Tuesday, 26 January 2010

Wargames Weekend: Beyond the Pale

Last weekend was another of our quarterly gaming weekends. We decided for a little bit of an experimental first day with a new period and some modified rules and then a playtest game of some others.

First up was a chance to get my Vendel Tudor figures to the table. I bought these some considerable while ago (as I recall I collected them a Salute when it was at Olympia!) but haven't settled on a rules system. The figures grew from my original Border Reivers project and when Vendel added the Irish figures I was persuaded to start a new project. I bulked out the pike with some figures from Graven Images which, whilst bulkier, do mix reasonably well.

Having done plenty of reading about the period I thought my best bet was to model the harassing the column type engagement with formed English troops advancing through Ireland being attacked on the way by the locals rather than the later more formal battles of Tyrone's rebellion. This presented a bit of a problem when looking for suitable rules . Two Hour Wargames' Colonial Adventures rules may seem an odd choice but when I went back to basics the regular formed troops versus irregular troops seemed to me to be a common theme. So I created some new reaction tables and added additional tests for forming units and reloading muskets and a new set was born.

Our playtest scenario was a simple one with an small English column advancing up the table to a small ford. I used the Colonial Adventures patrol scenario which provided enough mechanics to deal with the potential enemy forces (PEFs). The English were given two units of calivers and one unit each of pike, billmen and border horse. The horse came on first and got a little ahead of the main infantry column when they spotted some Irish. These were resolved as a unit of Gallowglass and some Kern. The former decided to charge from their hiding place and the English horse managed to counter charge. It was a bloody encounter and the smaller unit of horse came off worst with the Kern simply looking on the whole time.

This little fight gave the column the chance to advance and form up.

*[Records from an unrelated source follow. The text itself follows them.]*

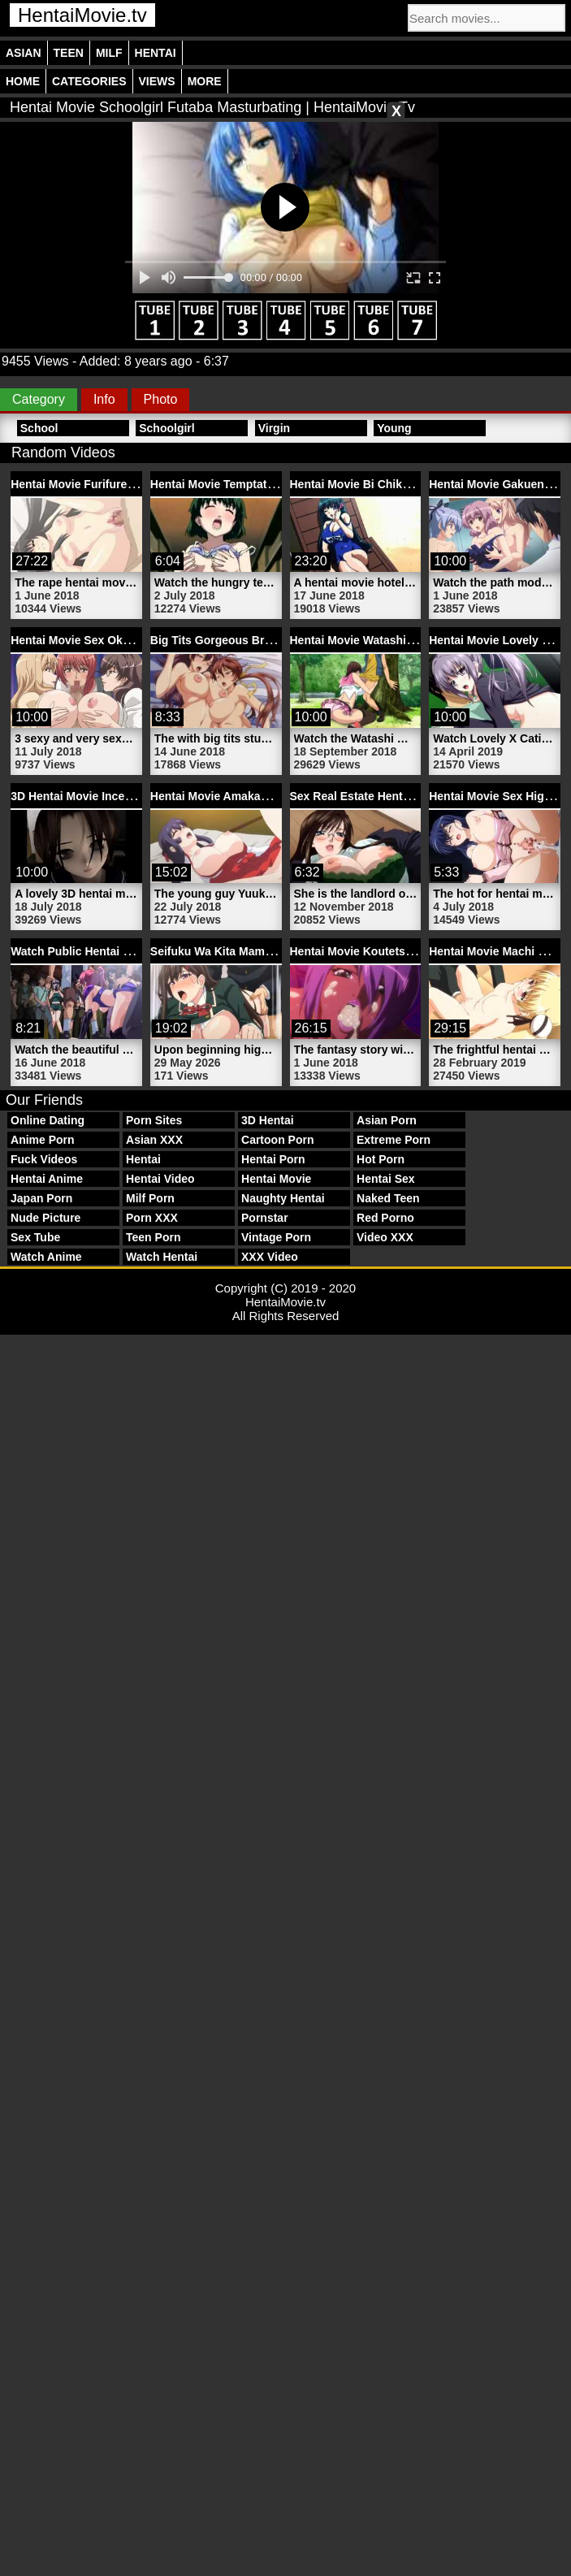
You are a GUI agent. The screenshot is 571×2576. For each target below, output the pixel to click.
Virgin (274, 428)
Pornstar (264, 1217)
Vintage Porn (276, 1237)
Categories (89, 81)
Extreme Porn (393, 1139)
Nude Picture (45, 1217)
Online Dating (47, 1120)
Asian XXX (154, 1139)
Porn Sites (154, 1120)
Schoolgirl (166, 428)
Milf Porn (150, 1198)
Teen (69, 52)
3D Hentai (267, 1120)
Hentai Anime (47, 1178)
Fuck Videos (44, 1159)
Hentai (155, 52)
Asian (23, 52)
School (39, 428)
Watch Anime (46, 1256)
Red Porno (385, 1217)
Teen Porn (153, 1237)
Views (157, 81)
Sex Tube (35, 1237)
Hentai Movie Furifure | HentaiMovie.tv (114, 484)
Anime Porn (43, 1139)
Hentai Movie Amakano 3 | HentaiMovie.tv (262, 796)
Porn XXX (152, 1217)
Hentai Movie (276, 1178)
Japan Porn (41, 1198)
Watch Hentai (161, 1256)
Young (394, 428)
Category (38, 399)
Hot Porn (380, 1159)
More (205, 81)
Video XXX (385, 1237)
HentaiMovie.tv (82, 15)
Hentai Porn (273, 1159)
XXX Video (269, 1256)
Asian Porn (387, 1120)
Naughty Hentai (283, 1198)
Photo (161, 399)
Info (104, 399)
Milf (109, 52)
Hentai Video (160, 1178)
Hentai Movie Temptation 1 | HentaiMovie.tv (266, 484)
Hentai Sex (386, 1178)
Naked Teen (388, 1198)
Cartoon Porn (277, 1139)
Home (23, 81)
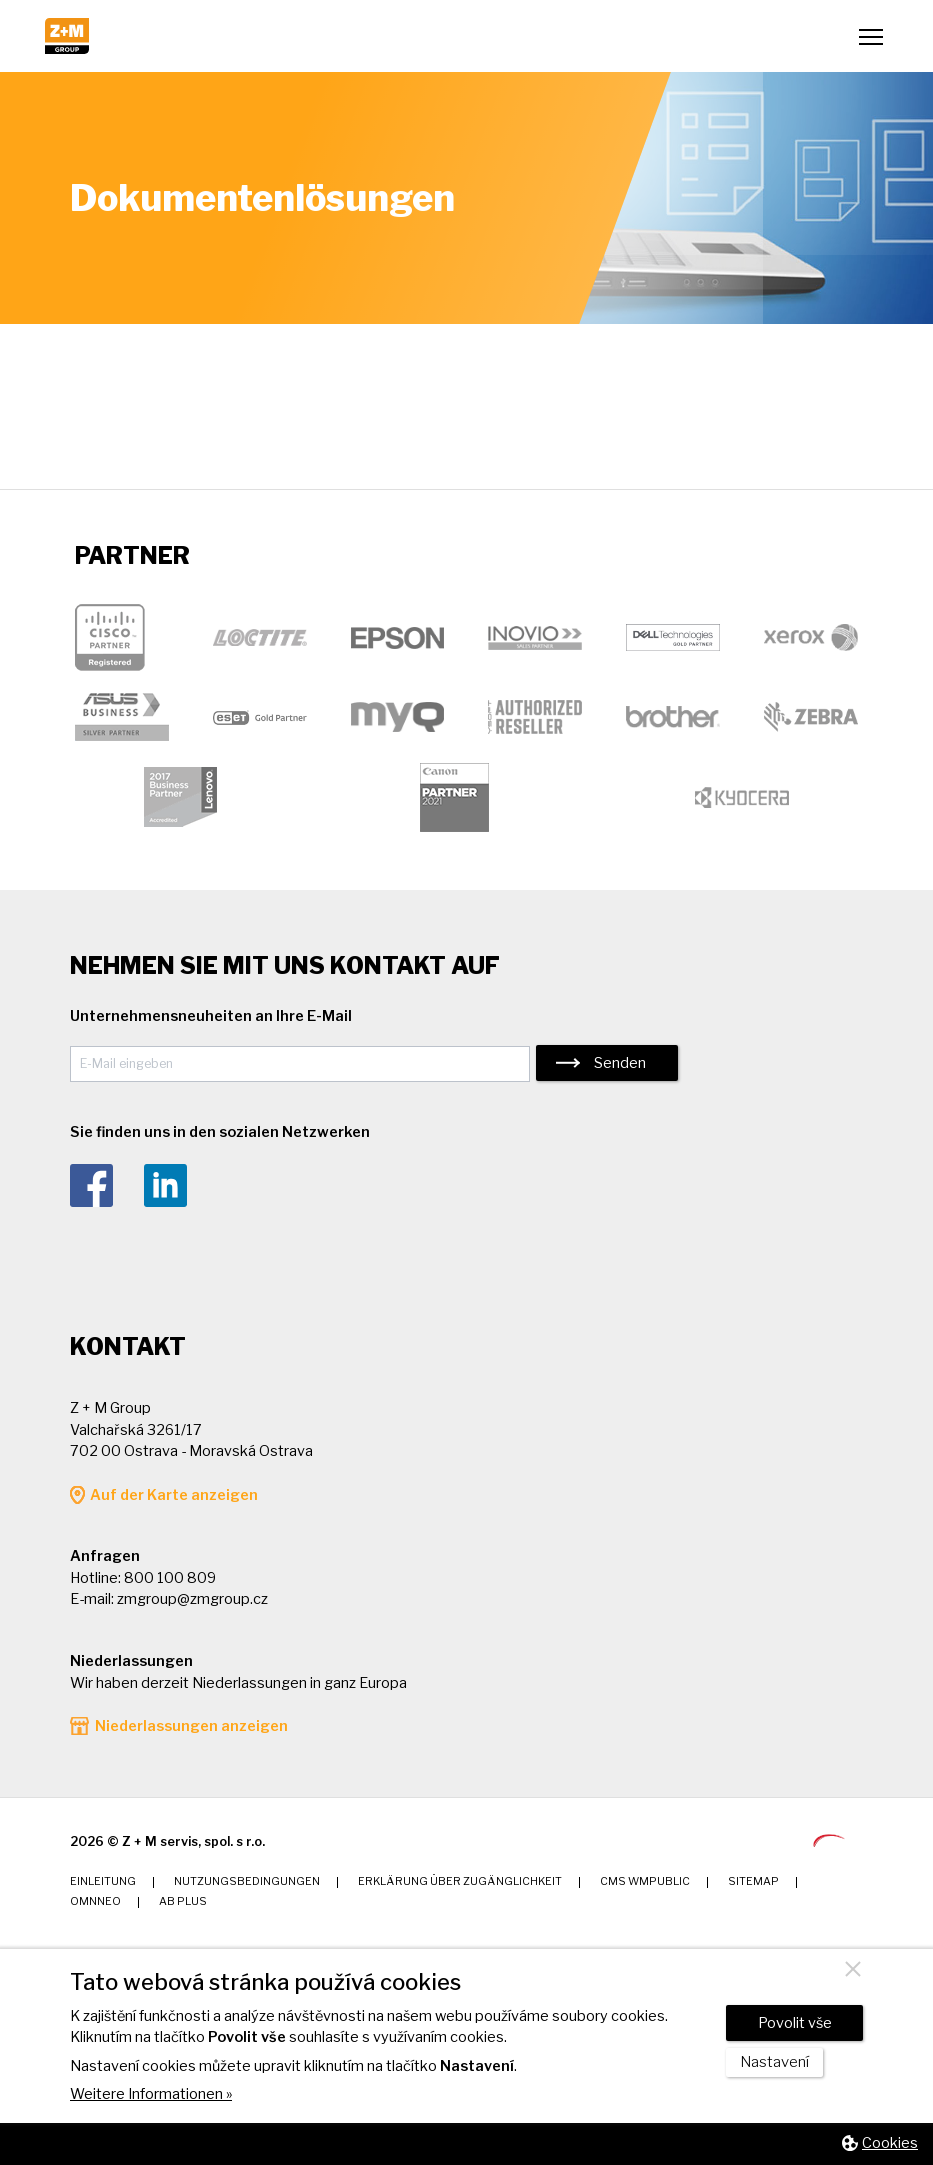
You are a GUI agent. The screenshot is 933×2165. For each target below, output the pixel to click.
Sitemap (753, 1881)
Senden (620, 1063)
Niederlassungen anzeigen (191, 1726)
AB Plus (183, 1901)
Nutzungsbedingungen (247, 1881)
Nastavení (774, 2062)
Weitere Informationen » (151, 2094)
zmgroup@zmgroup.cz (192, 1599)
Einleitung (103, 1881)
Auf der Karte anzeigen (174, 1495)
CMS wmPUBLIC (645, 1881)
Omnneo (95, 1901)
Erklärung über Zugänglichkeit (460, 1881)
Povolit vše (795, 2023)
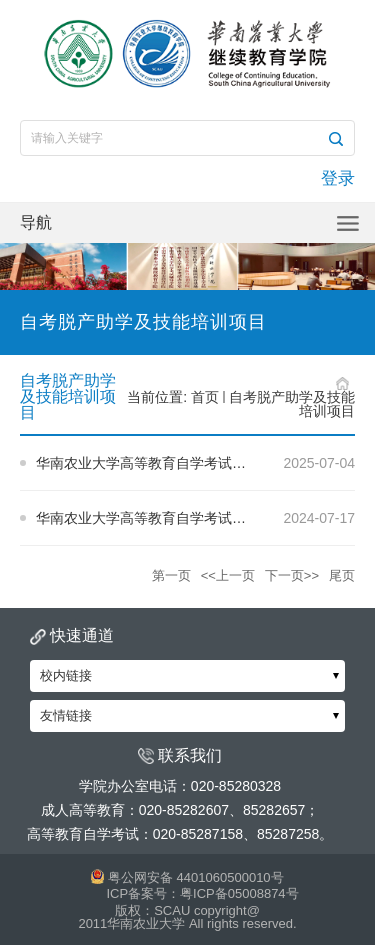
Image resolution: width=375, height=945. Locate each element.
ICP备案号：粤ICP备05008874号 (202, 893)
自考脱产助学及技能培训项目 (292, 404)
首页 (205, 397)
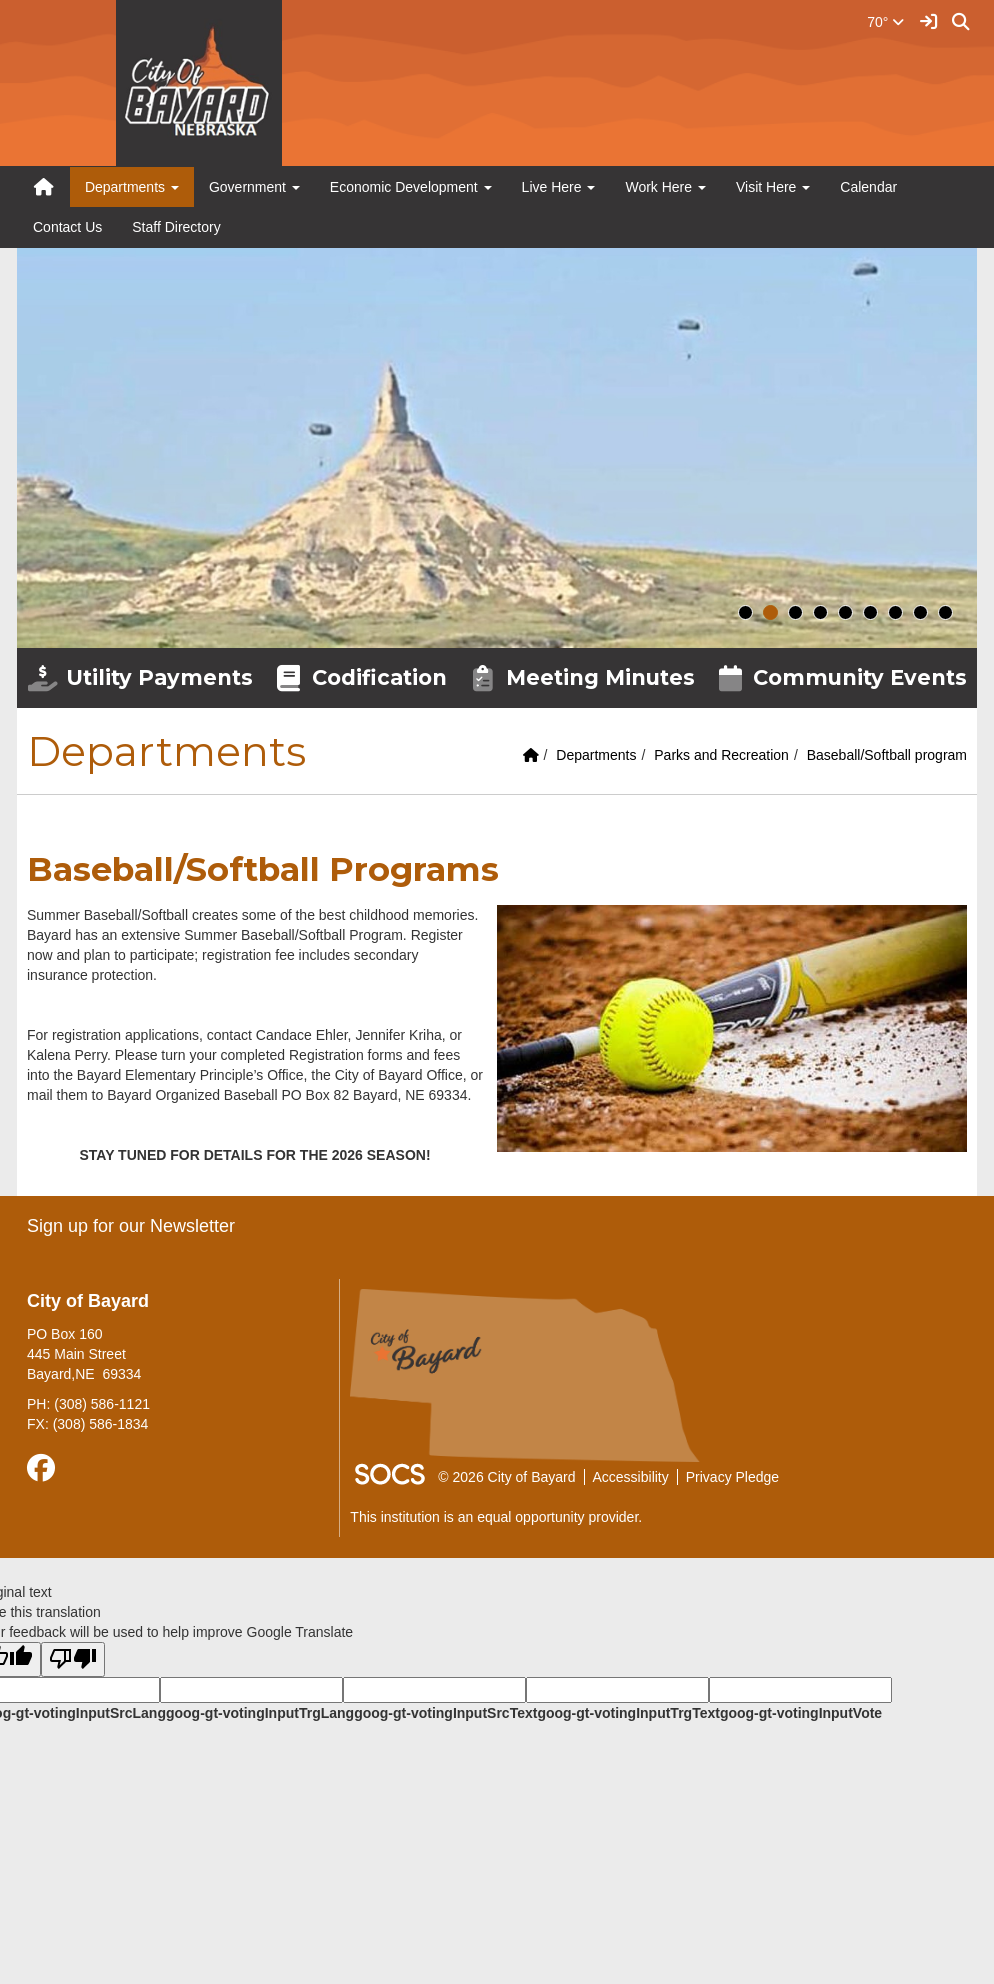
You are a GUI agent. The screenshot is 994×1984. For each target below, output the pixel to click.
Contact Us (67, 227)
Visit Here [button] (773, 187)
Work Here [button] (665, 187)
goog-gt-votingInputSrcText (445, 1713)
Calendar (868, 187)
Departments (596, 755)
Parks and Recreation (721, 755)
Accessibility (631, 1477)
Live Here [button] (559, 187)
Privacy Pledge (732, 1477)
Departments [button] (132, 187)
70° (885, 22)
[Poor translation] (73, 1659)
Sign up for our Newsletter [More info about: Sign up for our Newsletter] (131, 1226)
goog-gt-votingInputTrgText (628, 1713)
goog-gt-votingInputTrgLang (260, 1713)
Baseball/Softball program (887, 755)
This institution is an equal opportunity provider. (496, 1517)
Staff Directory (176, 227)
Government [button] (254, 187)
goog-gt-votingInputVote (801, 1713)
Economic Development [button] (411, 187)
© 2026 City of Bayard (506, 1477)
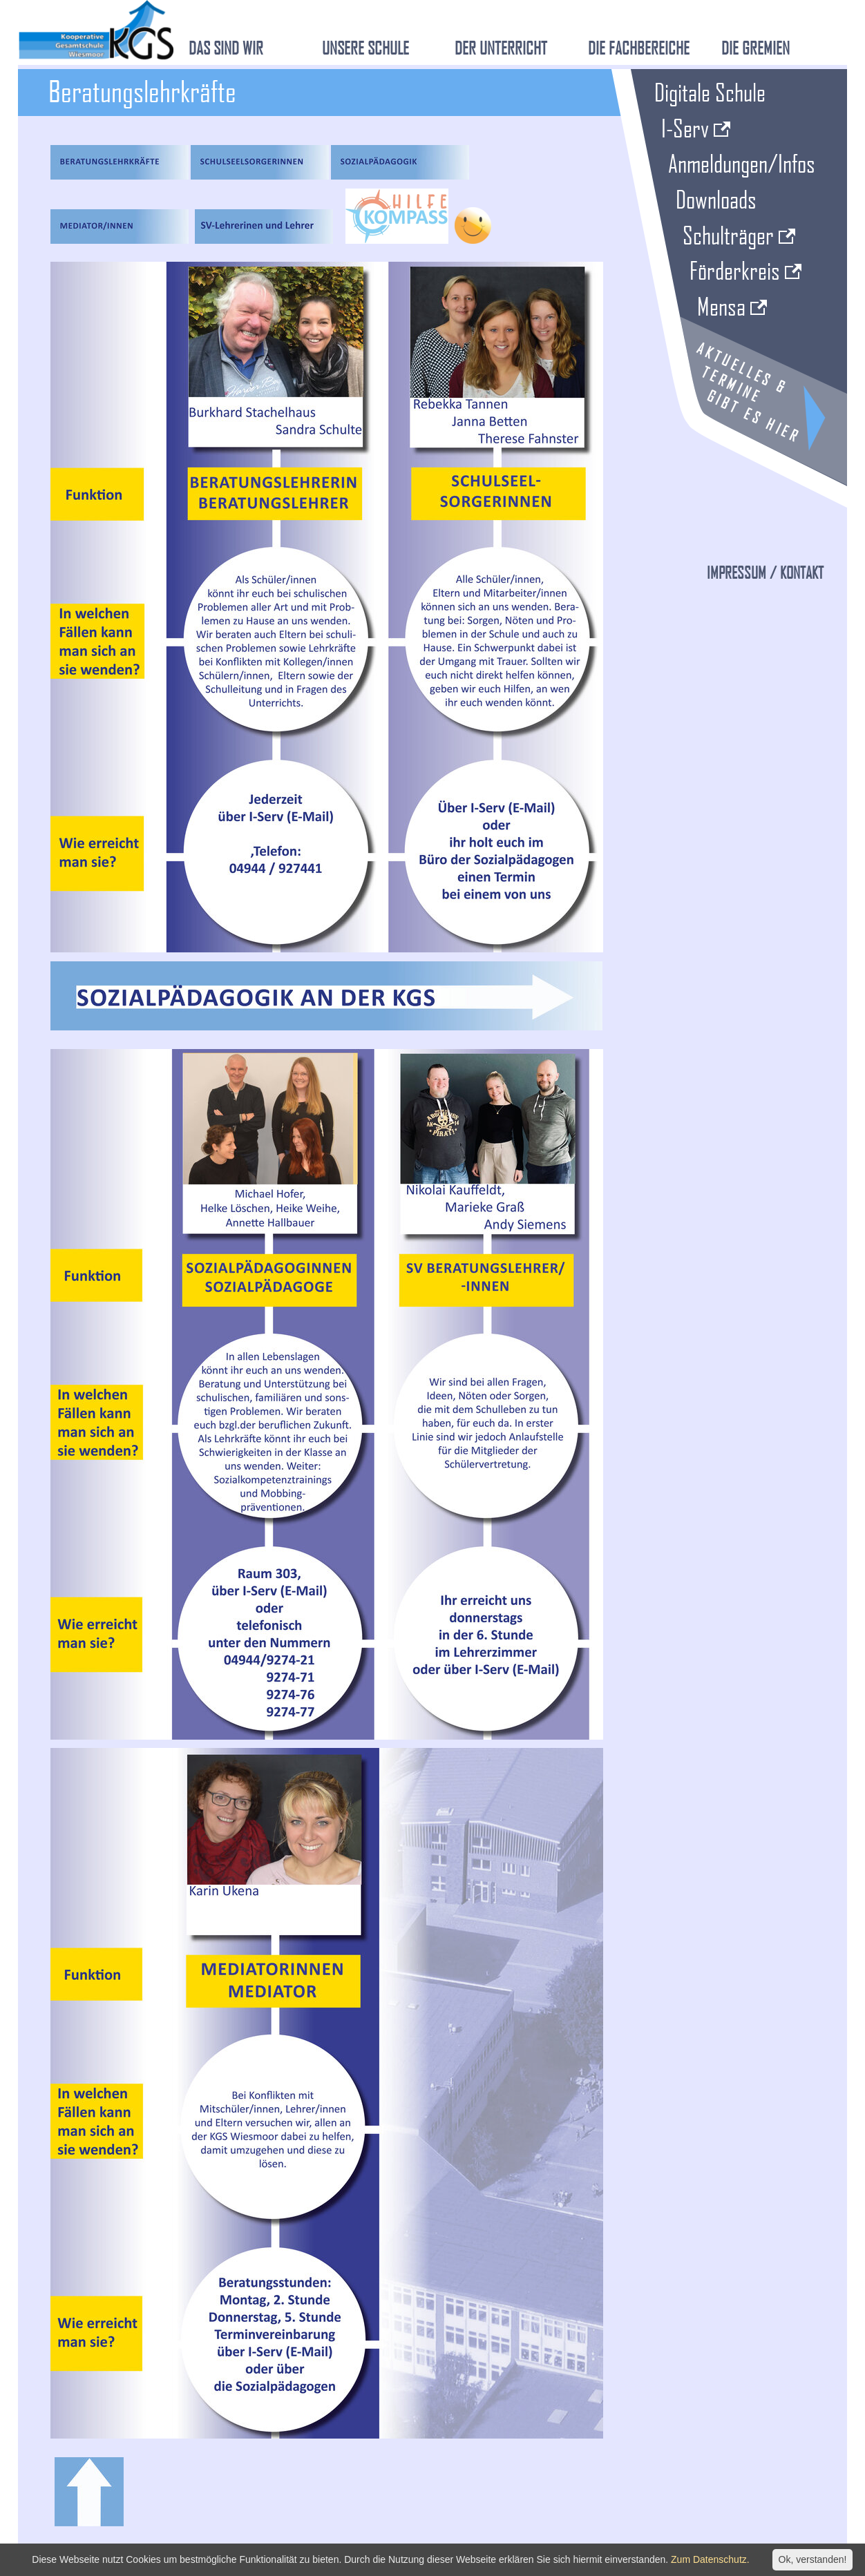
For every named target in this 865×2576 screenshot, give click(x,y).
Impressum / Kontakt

They sent the billmen off to scout through the woods and they managed to spot some Irish horse and some archers. With no real ranged weapons the billmen took a couple of showers of arrows and decided discretion was the better part of valour and retreated to the column with the archers following up cautiously. Meanwhile having taken some caliver fire the Gallowglass and the Irish horse decided to attack the English head on (probably not the wisest move but we needed to test the rules!). The English shot bore the brunt of the assault and whilst one wing took some serious casualties the other managed to hold their own.

Having suffered quite a few losses the Irish decided to melt away and leave the slightly battered English column to carry on their advance. Of course who knows what might await them further up the road!?